All entries are to be printed again exactly, with their images omitted.

####

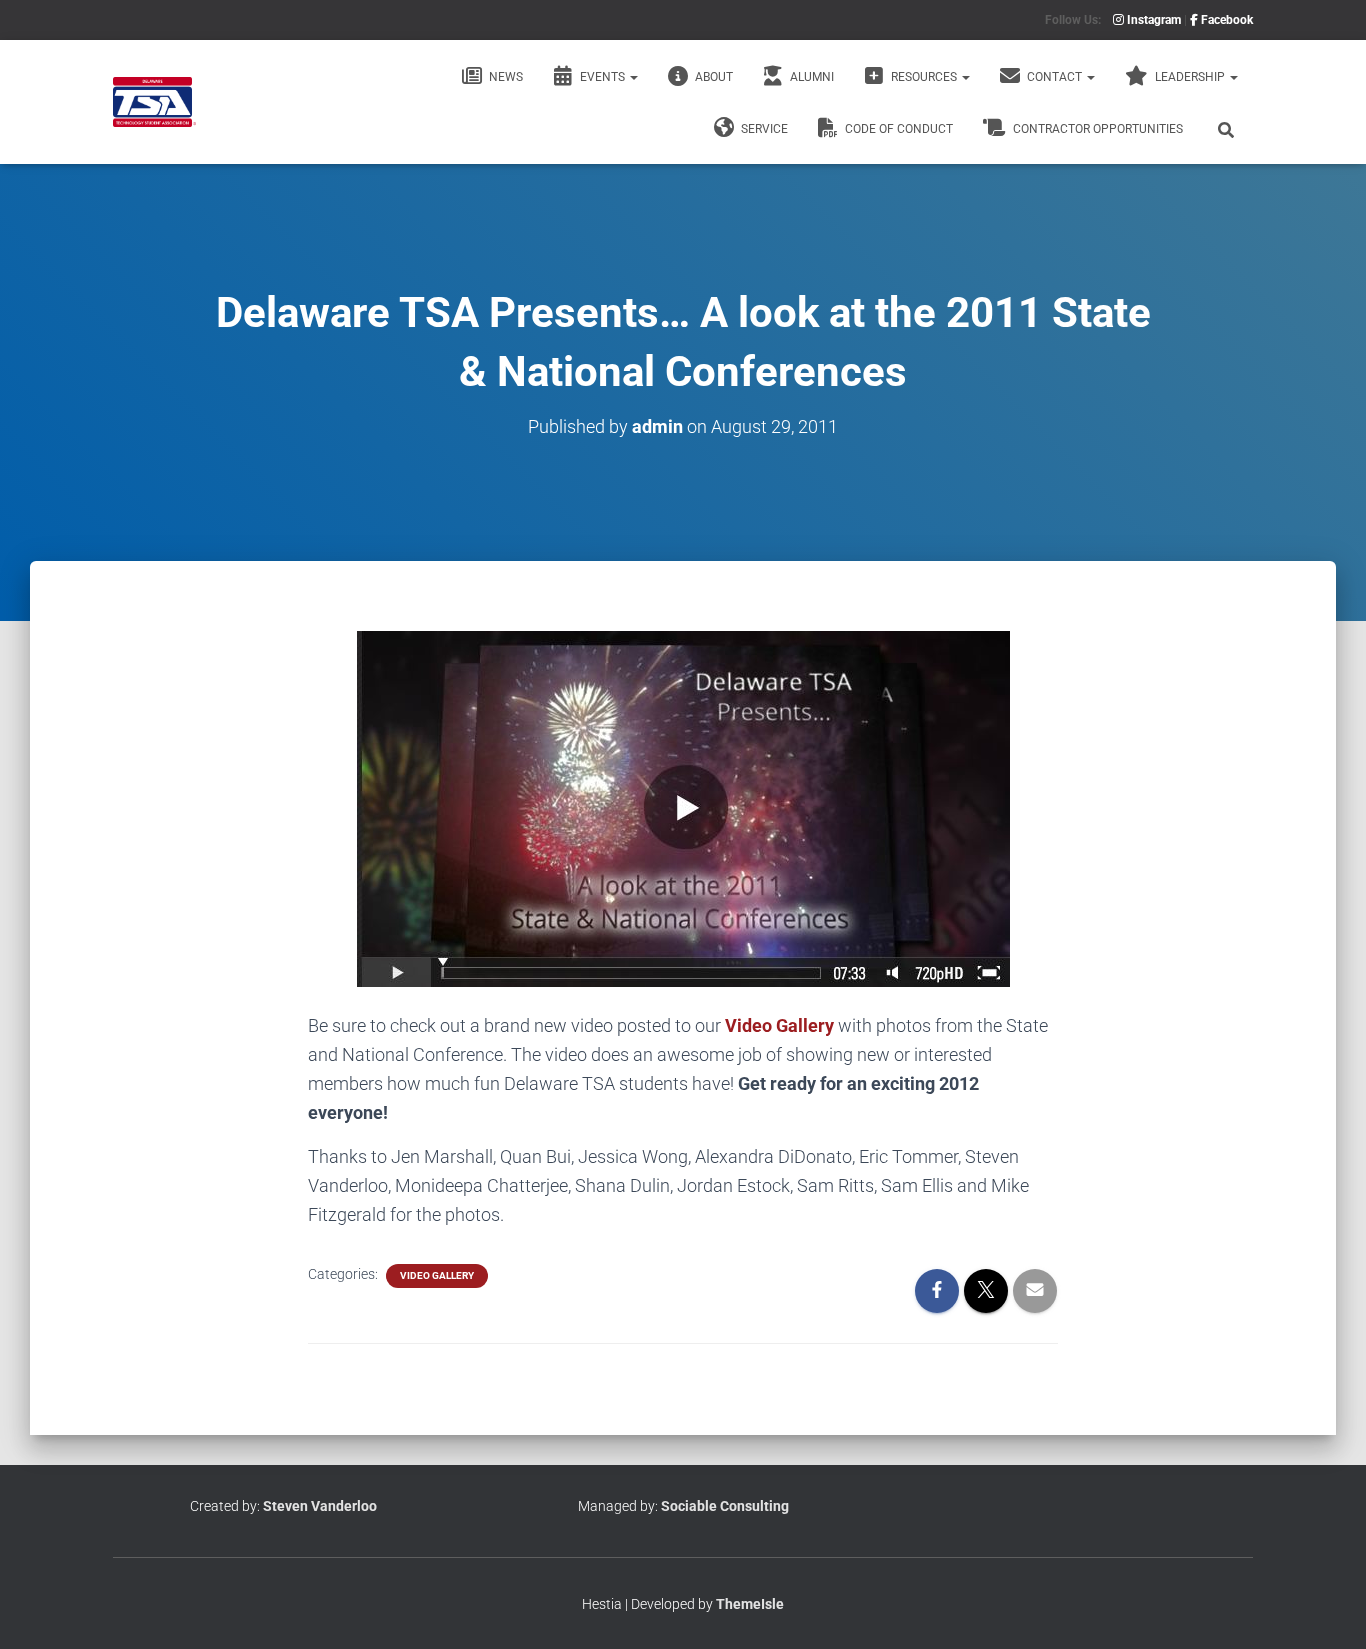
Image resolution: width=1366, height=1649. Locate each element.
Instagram (1152, 20)
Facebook (1225, 20)
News (504, 77)
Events (602, 77)
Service (763, 129)
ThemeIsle (750, 1604)
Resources (924, 77)
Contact (1054, 77)
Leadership (1190, 77)
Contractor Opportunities (1096, 129)
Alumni (810, 77)
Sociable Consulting (725, 1506)
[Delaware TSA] (154, 102)
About (712, 77)
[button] (633, 77)
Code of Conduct (897, 129)
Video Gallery (779, 1025)
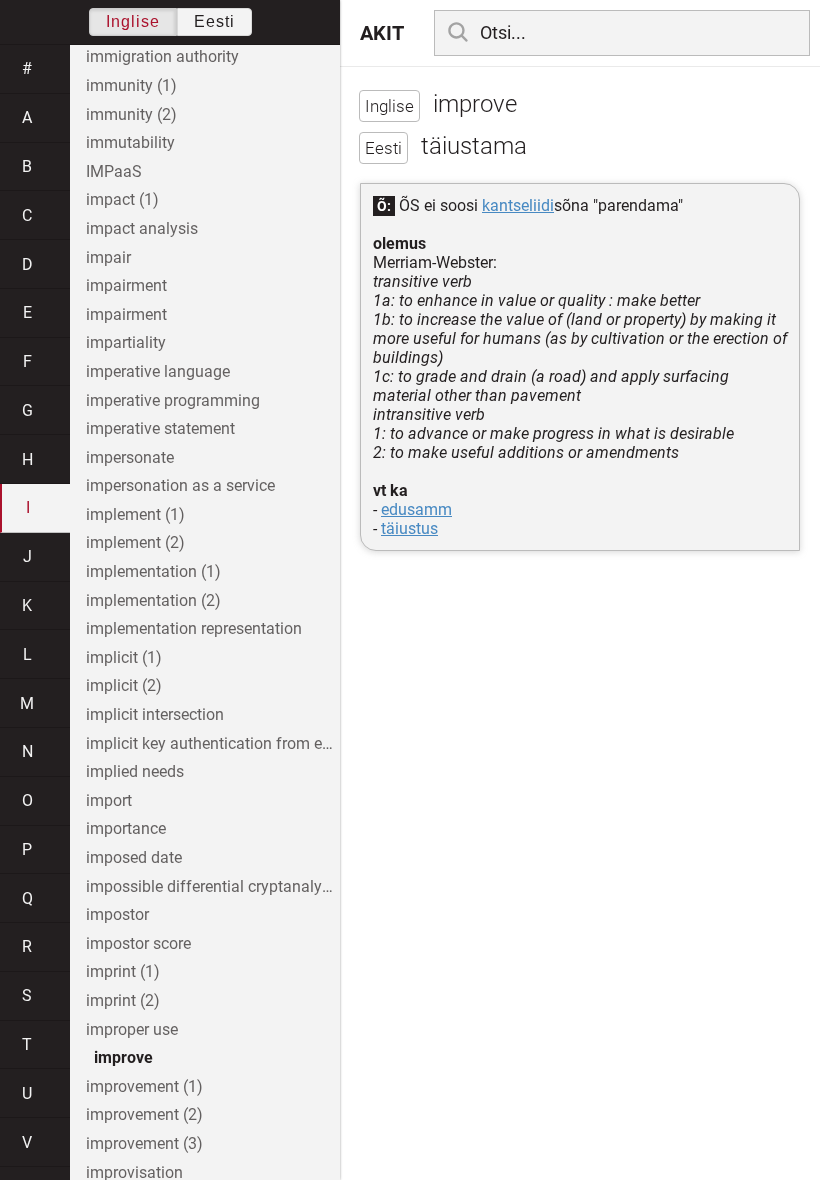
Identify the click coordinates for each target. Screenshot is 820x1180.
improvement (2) (144, 1114)
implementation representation (194, 628)
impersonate (130, 457)
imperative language (158, 371)
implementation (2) (153, 600)
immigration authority (162, 56)
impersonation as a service (180, 485)
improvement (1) (144, 1086)
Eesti (214, 21)
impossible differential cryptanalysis (213, 886)
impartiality (126, 342)
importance (126, 828)
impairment (126, 285)
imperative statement (160, 428)
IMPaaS (114, 171)
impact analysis (142, 228)
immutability (130, 142)
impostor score (138, 943)
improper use (132, 1029)
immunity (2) (131, 114)
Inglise (133, 21)
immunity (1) (131, 85)
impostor (117, 914)
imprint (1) (123, 971)
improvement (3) (144, 1143)
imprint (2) (123, 1000)
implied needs (135, 771)
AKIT (382, 33)
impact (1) (122, 199)
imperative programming (173, 400)
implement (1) (135, 514)
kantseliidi (518, 205)
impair (108, 257)
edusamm (416, 509)
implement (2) (135, 542)
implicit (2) (124, 685)
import (109, 800)
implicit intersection (155, 714)
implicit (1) (124, 657)
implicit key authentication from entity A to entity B (213, 743)
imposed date (134, 857)
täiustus (409, 528)
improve (123, 1057)
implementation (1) (153, 571)
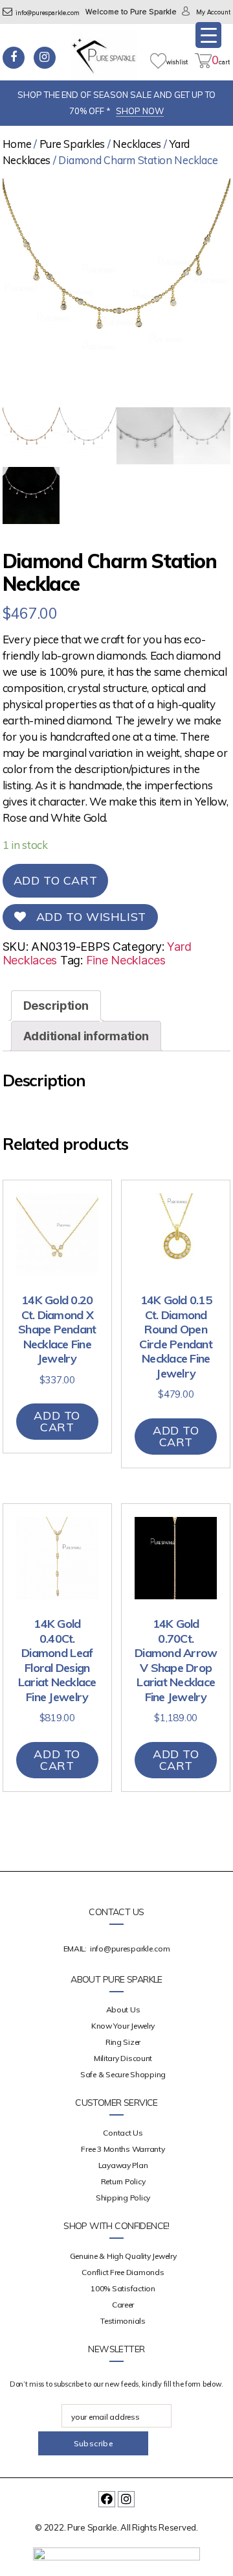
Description (56, 1005)
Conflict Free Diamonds (123, 2272)
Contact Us (122, 2133)
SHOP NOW (140, 111)
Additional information (86, 1036)
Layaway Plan (123, 2165)
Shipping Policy (123, 2197)
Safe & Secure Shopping (123, 2074)
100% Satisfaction (123, 2288)
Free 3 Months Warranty (122, 2149)
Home (17, 143)
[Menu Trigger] (208, 35)
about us (123, 2009)
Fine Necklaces (126, 960)
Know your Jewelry (123, 2026)
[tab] (56, 1005)
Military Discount (123, 2058)
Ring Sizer (122, 2042)
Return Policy (123, 2181)
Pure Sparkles (72, 143)
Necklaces (137, 143)
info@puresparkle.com (48, 13)
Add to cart (56, 880)
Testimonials (123, 2321)
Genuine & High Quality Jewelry (123, 2256)
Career (123, 2304)
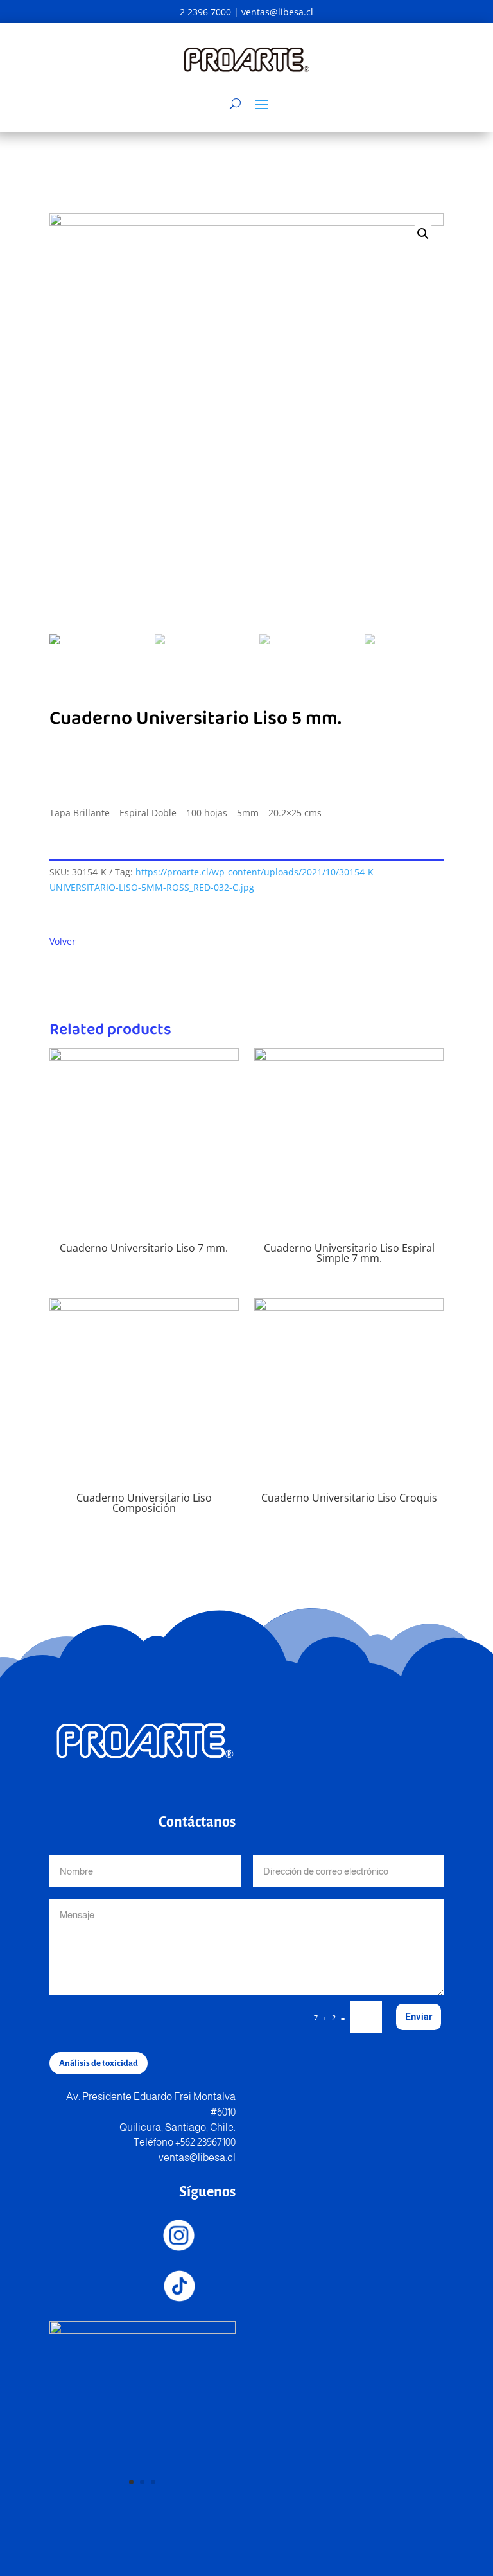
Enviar (418, 2016)
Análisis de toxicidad (98, 2063)
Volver (62, 941)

####

**Reply**.
Image resolution: width=1366, height=1649. Locate each element.
Instagram (1152, 20)
Facebook (1225, 20)
News (504, 77)
Events (602, 77)
Service (763, 129)
ThemeIsle (750, 1604)
Resources (924, 77)
Contact (1054, 77)
Leadership (1190, 77)
Contractor Opportunities (1096, 129)
Alumni (810, 77)
Sociable Consulting (725, 1506)
[Delaware TSA] (154, 102)
About (712, 77)
[button] (633, 77)
Code of Conduct (897, 129)
Video Gallery (779, 1025)
Identify the click coordinates for each target. Screenshot is 820x1180.
improvement (2) (144, 1114)
implementation representation (194, 628)
impersonate (130, 457)
imperative language (158, 371)
implementation (2) (153, 600)
immigration authority (162, 56)
impersonation as a service (180, 485)
improvement (1) (144, 1086)
Eesti (214, 21)
impossible differential cryptanalysis (213, 886)
impartiality (126, 342)
importance (126, 828)
impairment (126, 285)
imperative statement (160, 428)
IMPaaS (114, 171)
impact analysis (142, 228)
immutability (130, 142)
impostor score (138, 943)
improper use (132, 1029)
immunity (2) (131, 114)
Inglise (133, 21)
immunity (1) (131, 85)
impostor (117, 914)
imprint (1) (123, 971)
improvement (3) (144, 1143)
imprint (2) (123, 1000)
implied needs (135, 771)
AKIT (382, 33)
impact (1) (122, 199)
imperative programming (173, 400)
implement (1) (135, 514)
kantseliidi (518, 205)
impair (108, 257)
edusamm (416, 509)
implement (2) (135, 542)
implicit (2) (124, 685)
import (109, 800)
implicit intersection (155, 714)
implicit (1) (124, 657)
implicit key authentication from entity A to entity B (213, 743)
imposed date (134, 857)
täiustus (409, 528)
improve (123, 1057)
implementation (1) (153, 571)
Description (56, 1005)
Conflict Free Diamonds (123, 2272)
Contact Us (122, 2133)
SHOP NOW (140, 111)
Additional information (86, 1036)
Layaway Plan (123, 2165)
Shipping Policy (123, 2197)
Safe & Secure Shopping (123, 2074)
100% Satisfaction (123, 2288)
Free 3 Months Warranty (122, 2149)
Home (17, 143)
[Menu Trigger] (208, 35)
about us (123, 2009)
Fine Necklaces (126, 960)
Know your Jewelry (123, 2026)
[tab] (56, 1005)
Military Discount (123, 2058)
Ring Sizer (122, 2042)
Return Policy (123, 2181)
Pure Sparkles (72, 143)
Necklaces (137, 143)
info@puresparkle.com (48, 13)
Add to cart (56, 880)
Testimonials (123, 2321)
Genuine & High Quality Jewelry (123, 2256)
Career (123, 2304)
Enviar (418, 2016)
Análisis de toxicidad (98, 2063)
Volver (62, 941)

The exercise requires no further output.